The whole framework is downloadable from the Catalysis website. The book Becoming the Change walks through it in detail. The KaiNexus webinar Kim and John did together previews the framework with worked examples, including Al Pilong's Personal A3 in full.
But you can start with the two questions before you build any of that structure. The questions don't require a template, a coach, or a workshop. They require ten minutes at the end of the day and the willingness to answer honestly.
What Kim's work asks of us now
Kim's obituary quoted Dr. Caroline Leaf: "Your purpose is not what you do, your purpose is what happens to people when you do what you do."

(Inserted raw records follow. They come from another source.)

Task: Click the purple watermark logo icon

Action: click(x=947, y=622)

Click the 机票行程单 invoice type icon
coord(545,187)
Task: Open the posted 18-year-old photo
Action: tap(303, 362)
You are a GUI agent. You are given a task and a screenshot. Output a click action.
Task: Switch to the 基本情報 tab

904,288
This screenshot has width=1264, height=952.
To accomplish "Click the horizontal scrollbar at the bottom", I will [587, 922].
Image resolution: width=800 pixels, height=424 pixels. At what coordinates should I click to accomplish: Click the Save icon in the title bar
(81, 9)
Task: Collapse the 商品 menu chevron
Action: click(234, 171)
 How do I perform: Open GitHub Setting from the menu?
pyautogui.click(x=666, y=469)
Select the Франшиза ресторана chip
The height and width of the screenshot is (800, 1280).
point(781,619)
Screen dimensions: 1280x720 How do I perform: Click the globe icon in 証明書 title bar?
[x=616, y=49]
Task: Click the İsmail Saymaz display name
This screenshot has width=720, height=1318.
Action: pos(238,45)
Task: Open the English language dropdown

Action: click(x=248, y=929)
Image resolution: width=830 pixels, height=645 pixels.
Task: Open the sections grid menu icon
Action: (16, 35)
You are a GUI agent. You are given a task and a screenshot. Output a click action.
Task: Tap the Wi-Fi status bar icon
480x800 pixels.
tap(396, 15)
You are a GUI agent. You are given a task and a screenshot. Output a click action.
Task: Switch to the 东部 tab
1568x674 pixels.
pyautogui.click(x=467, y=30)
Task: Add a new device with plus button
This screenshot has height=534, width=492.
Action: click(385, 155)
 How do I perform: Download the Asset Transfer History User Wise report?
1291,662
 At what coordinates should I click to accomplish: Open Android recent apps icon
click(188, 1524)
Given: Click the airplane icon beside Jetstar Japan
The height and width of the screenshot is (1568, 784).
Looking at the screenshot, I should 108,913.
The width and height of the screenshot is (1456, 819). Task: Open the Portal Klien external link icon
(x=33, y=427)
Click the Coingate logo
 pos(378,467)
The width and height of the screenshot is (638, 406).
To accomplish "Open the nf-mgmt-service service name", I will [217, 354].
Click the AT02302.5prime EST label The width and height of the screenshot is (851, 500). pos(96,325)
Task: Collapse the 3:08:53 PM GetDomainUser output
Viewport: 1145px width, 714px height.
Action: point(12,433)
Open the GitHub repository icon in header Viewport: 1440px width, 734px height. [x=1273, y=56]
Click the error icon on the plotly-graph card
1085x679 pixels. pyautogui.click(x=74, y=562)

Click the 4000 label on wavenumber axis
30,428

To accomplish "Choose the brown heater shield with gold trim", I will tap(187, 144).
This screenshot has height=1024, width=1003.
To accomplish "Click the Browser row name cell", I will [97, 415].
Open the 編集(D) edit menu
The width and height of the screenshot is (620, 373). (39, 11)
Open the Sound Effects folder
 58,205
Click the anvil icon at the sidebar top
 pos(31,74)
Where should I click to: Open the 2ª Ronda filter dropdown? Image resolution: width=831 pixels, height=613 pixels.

The line could have been Kim's own. The whole framework she built with John -- the radar chart, the Personal A3, the coaching cadence, the public Personal A3 work that leaders like Susan Ehrlich and Gray Dubé practiced -- is built around the same principle. Leadership isn't measured by what you do. It's measured by what happens to your people because of how you operate.
The questions she wanted every leader to ask are about that measurement, asked honestly and at the right scale. Not the quarterly engagement survey. Not the annual review. Today. The people you led today -- were they more capable at the end of the day because of how you led, or less? Did your presence unleash something, or did it get in the way of something?
You can honor Kim by asking yourself these questions tonight. Write the answers down. Return to them tomorrow. See what they show you over six months.
That's the legacy that outlasts her.